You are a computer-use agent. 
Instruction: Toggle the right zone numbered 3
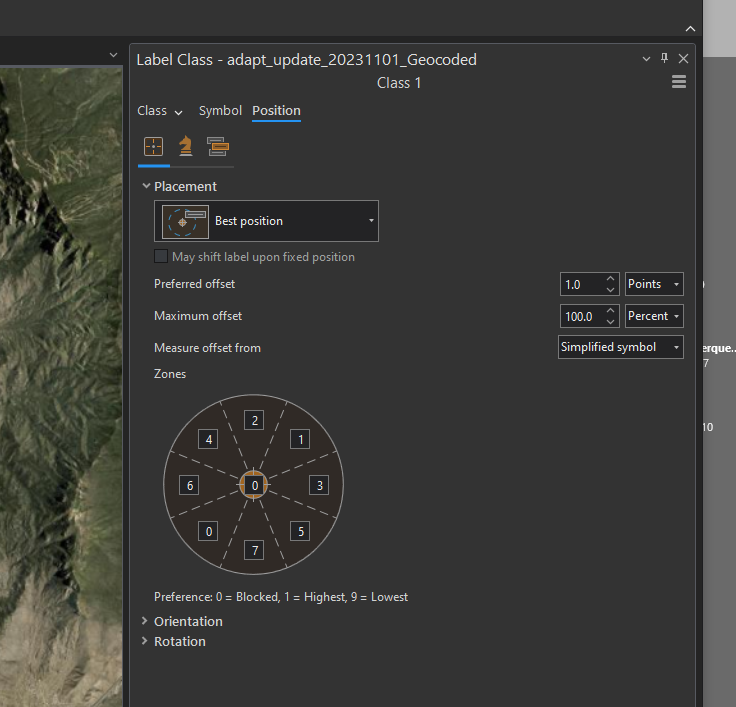pos(319,485)
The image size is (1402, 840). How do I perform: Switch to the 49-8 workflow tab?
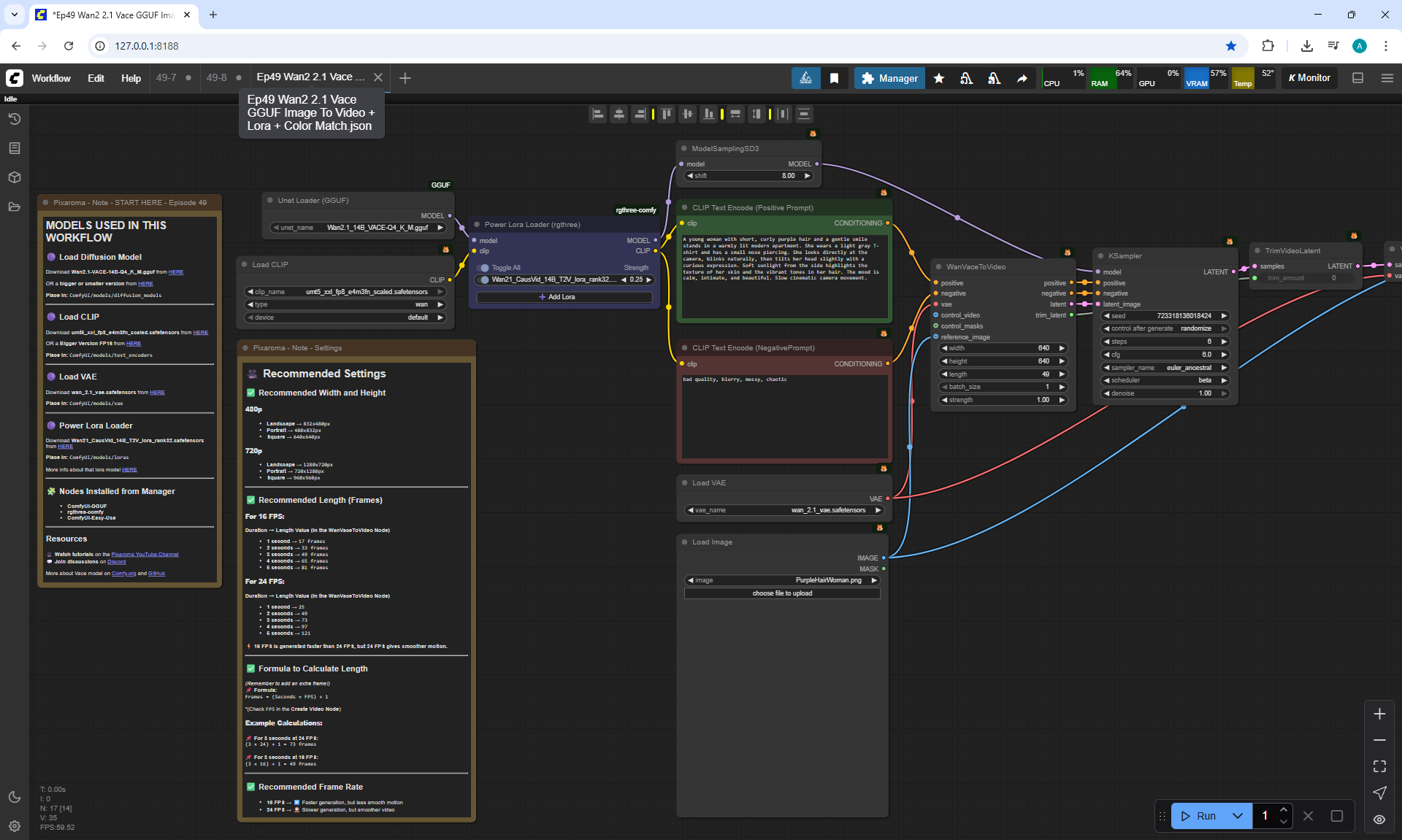point(217,77)
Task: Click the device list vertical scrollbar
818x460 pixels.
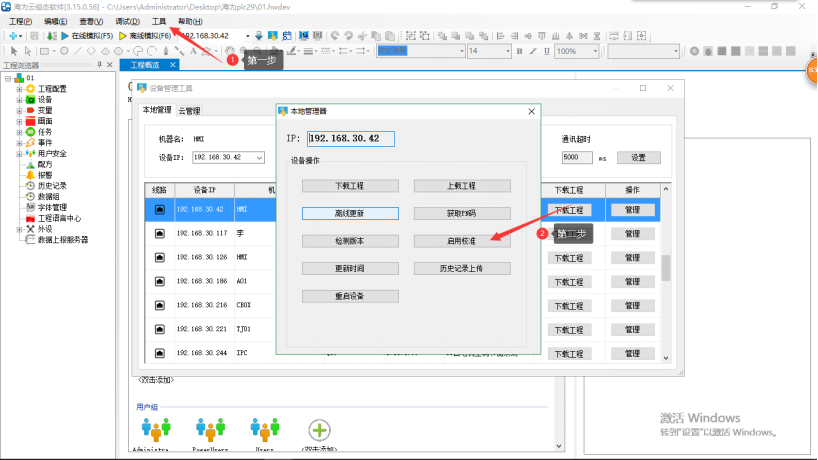Action: click(x=665, y=268)
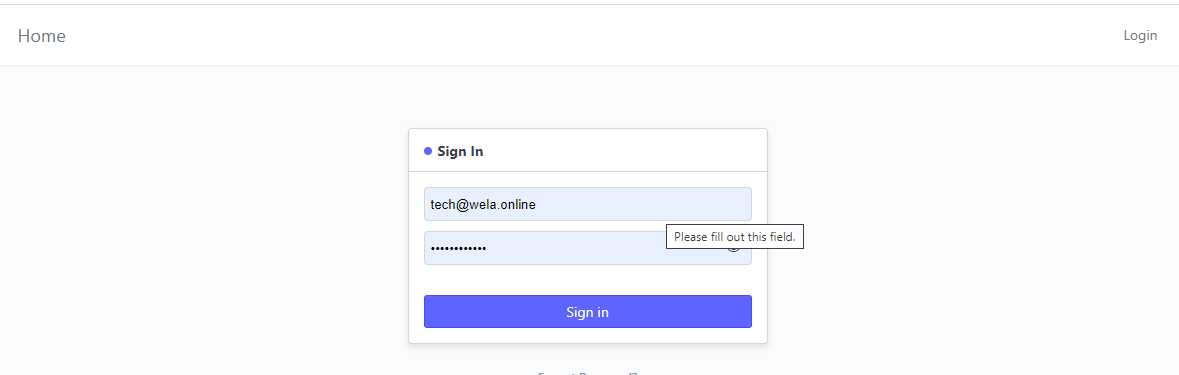Click the blue dot beside Sign In heading
Viewport: 1179px width, 375px height.
[x=428, y=151]
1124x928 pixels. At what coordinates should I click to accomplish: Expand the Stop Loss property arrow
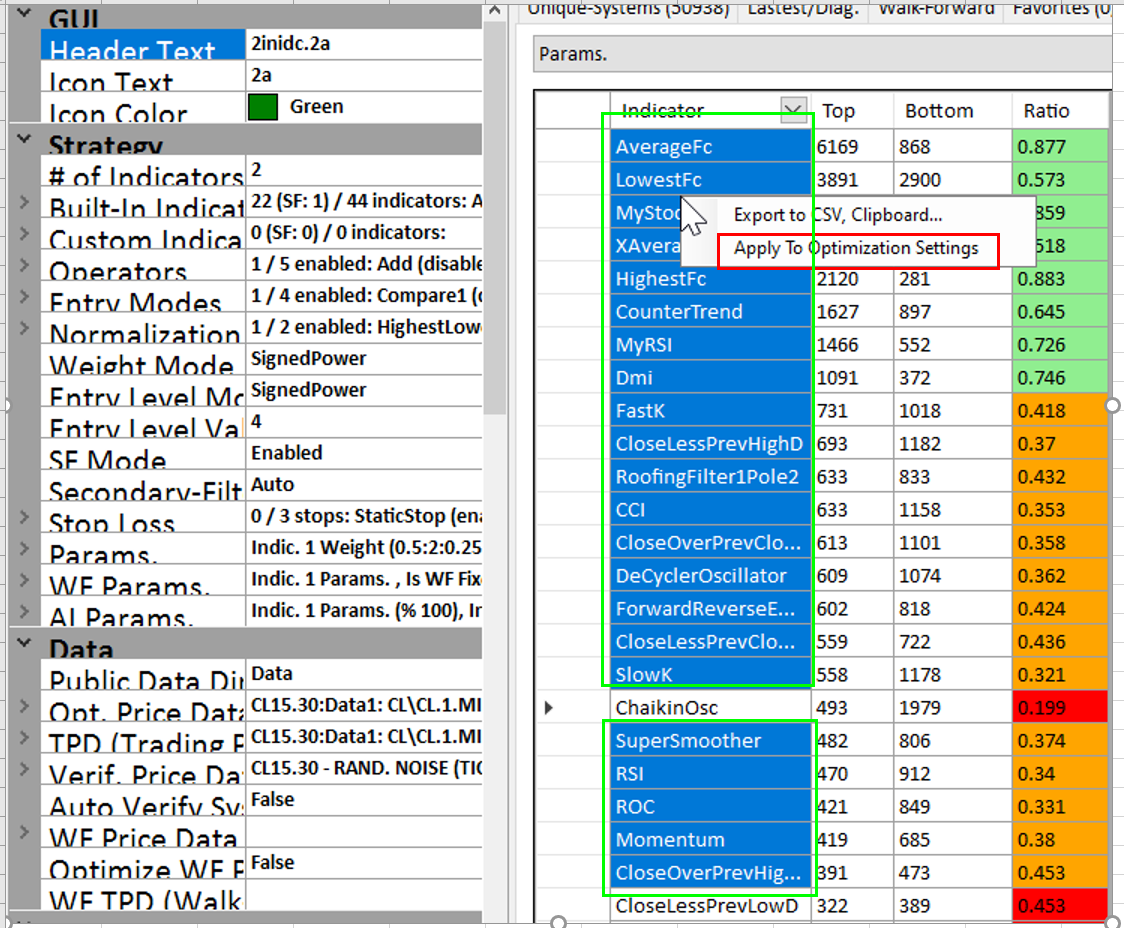pos(25,518)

┄┄┄┄┄┄

Aim of the task —
Reproduce each line of the entries above verbatim, leaving out the pictures.

Reply to the task —
You are a computer-use agent. 
Instruction: Toggle the right zone numbered 3
pos(319,485)
The image size is (1402, 840). How do I perform: Switch to the 49-8 workflow tab?
point(217,77)
Task: Click the device list vertical scrollbar
818x460 pixels.
Action: click(x=665, y=268)
Click the blue dot beside Sign In heading
Viewport: 1179px width, 375px height.
[x=428, y=151]
1124x928 pixels. At what coordinates should I click to accomplish: Expand the Stop Loss property arrow
pos(25,518)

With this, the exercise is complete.